O esquema teria começado em 2011 e envolveria a contratação de organizações sociais (OSs) para gerir recursos públicos. De acordo com a investigação, as OSs direcionavam os gastos de hospitais para determinados fornecedores, que, posteriormente, repassavam parte do valor a agentes públicos. Na mesma operação já houve buscas e apreensões em dezembro de 2019, ocasião em que o STJ determinou o afastamento do cargo de dois conselheiros do TCE-PB.

Nesta fase, apuram-se crimes de lavagem de capitais praticados pelo conselheiro Arthur Paredes Cunha Lima e por pessoas ligadas ao grupo empresarial em uma das organizações sociais envolvidas que recebiam propina de fornecedores.

As investigações contam com mensagens de celular, gravações ambientais e informações obtidas por meio de um acordo de colaboração premiada firmado entre a Procuradoria-Geral da República (PGR) e um empresário que era gestor de fato de duas entidades envolvidas nos ilícitos.

A subprocuradora-geral da República Lindôra Araújo, designada pelo procurador-geral, Augusto Aras, para atuar nos processos criminais perante o STJ, também requereu a imposição de medidas cautelares a um advogado investigado pelo esquema, como a proibição de frequentar as dependências do TCE/PB e a suspensão do exercício da atividade advocatícia perante o órgão e em contratos com entes públicos.

Também foi solicitado o bloqueio de bens dos investigados em um total de cerca de R$ 23,4 milhões, para reparação por danos morais e materiais. Os pedidos foram atendidos pelo ministro Francisco Falcão.

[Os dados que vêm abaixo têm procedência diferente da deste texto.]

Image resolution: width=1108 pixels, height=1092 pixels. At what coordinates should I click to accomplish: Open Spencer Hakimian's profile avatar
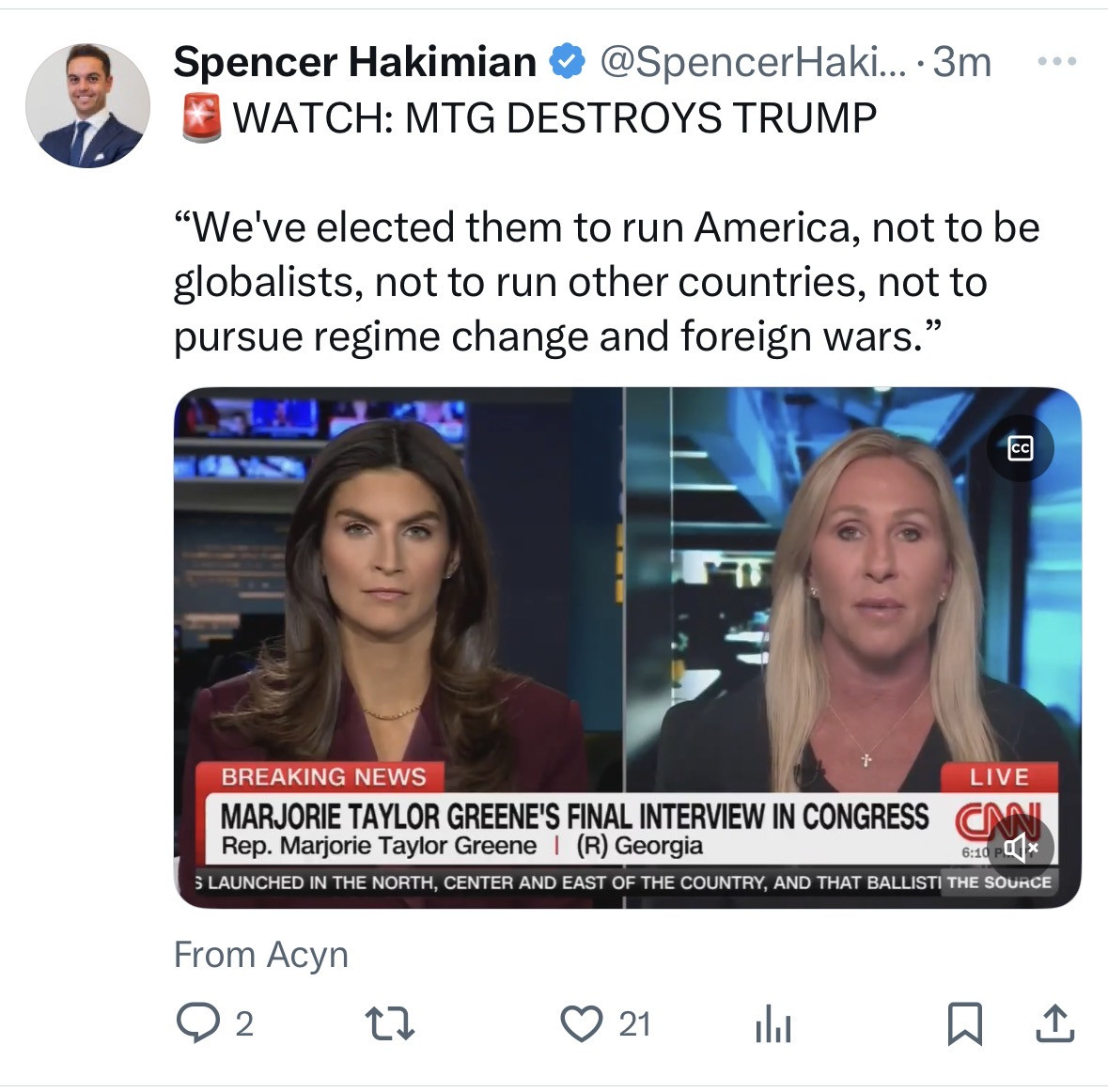[87, 106]
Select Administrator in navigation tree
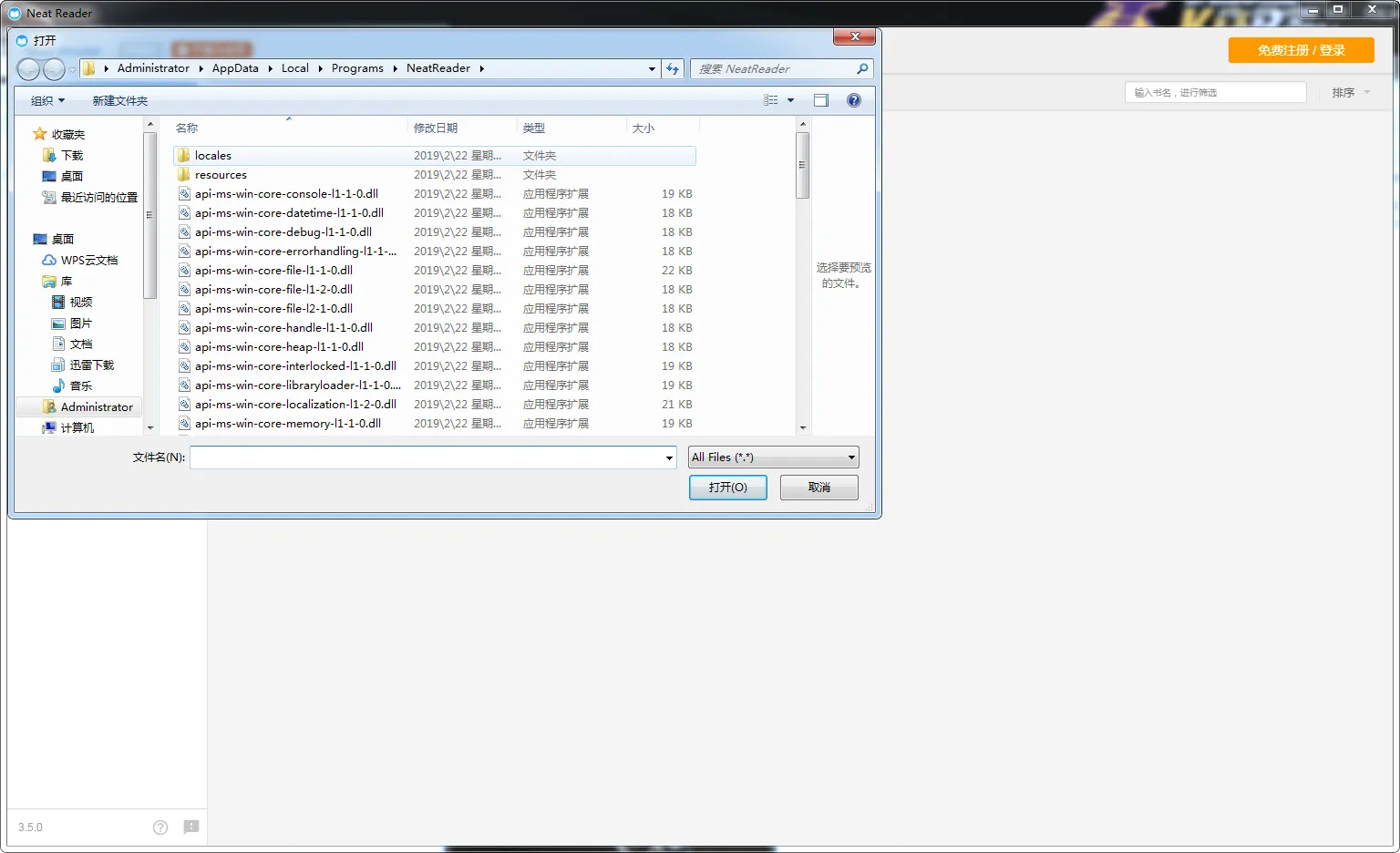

O blog ainda não conseguiu contato com os advogados de Artur Cunha Lima. A assessoria do TCE informou, através de nota, que o conselheiro está afastado desde dezembro do ano passado.

“O Tribunal de Contas da Paraíba não sabe o conteúdo e, por isso mesmo, fica inviável emitir qualquer manifestação sobre o específico procedimento investigativo. No mais, é renovar que o TCE colabora e é absolutamente comprometido com a legalidade e regularidade em seus procedimentos”, diz a nota.

O Governo do Estado, também através de uma nota, informou que o governador João Azevêdo e o Governo não foram alvos da 9ª Fase da Operação Calvário.